Zwei Königinnen als Faszinosum

Nun, die Geschichte entschied letztlich anders. Das Faszinosum, zwei Königinnen zu haben – den „Bastard“ Elisabeth auf dem Thron und die Prätendentin Maria, die Schottland regierte, aber weitere Ansprüche hatte – reizte ihre Zeitgenossen, teils bis aufs Blut, und spätere Dichter wie Schiller und Stefan Zweig, schließlich (seit Stummfilmtagen!): das Kino.

Der Stoff ist dankbar und undankbar zugleich. Die rare Konstellation zweier Weltpolitikerinnen im Machtkampf, dazu ein Heer fallenstellender Männer: Drama satt. Souverän umkreist Rourke den Topos jener Einsamkeit, die Macht erzeugt. Zugleich scheitert sie am Komplexen einer Historie, die ganze Bibliotheken füllt. Und sie verfehlt das Ziel, uns übers Episodische hinaus emotionale Nähe zu den Königinnen schenken.

Am Ende wie ein Clown von King

Wir sehen also die imposanten Schauplätze wie im Bildersaal, hängen wechselnd und doch mit eher teilnahmsloser Sympathie an den Lippen der madonnenschönen Maria (Saoirse Ronan) und der auch ohne Kerker ungleich isolierteren Elisabeth (Margot Robbie), die Rourke am Ende leider wie einen Clown von Stephen King durchs Bild geistern lässt.
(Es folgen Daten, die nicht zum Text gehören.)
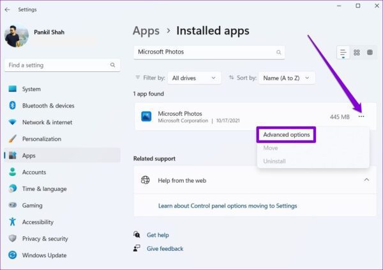Click the Give feedback link

click(x=165, y=249)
Mehr als Popcorn-Kino für gebildete Stände bieten diese 124 Minuten kaum. Einen Oscar in der Sparte aufdringlichste Filmmusik hätten wir noch zu vergeben: Max Richter erkennt mit kitschigen Engelschören und paukendem Pathos den Majestäten das Attribut stiller Größe kleinbürgerlich ab.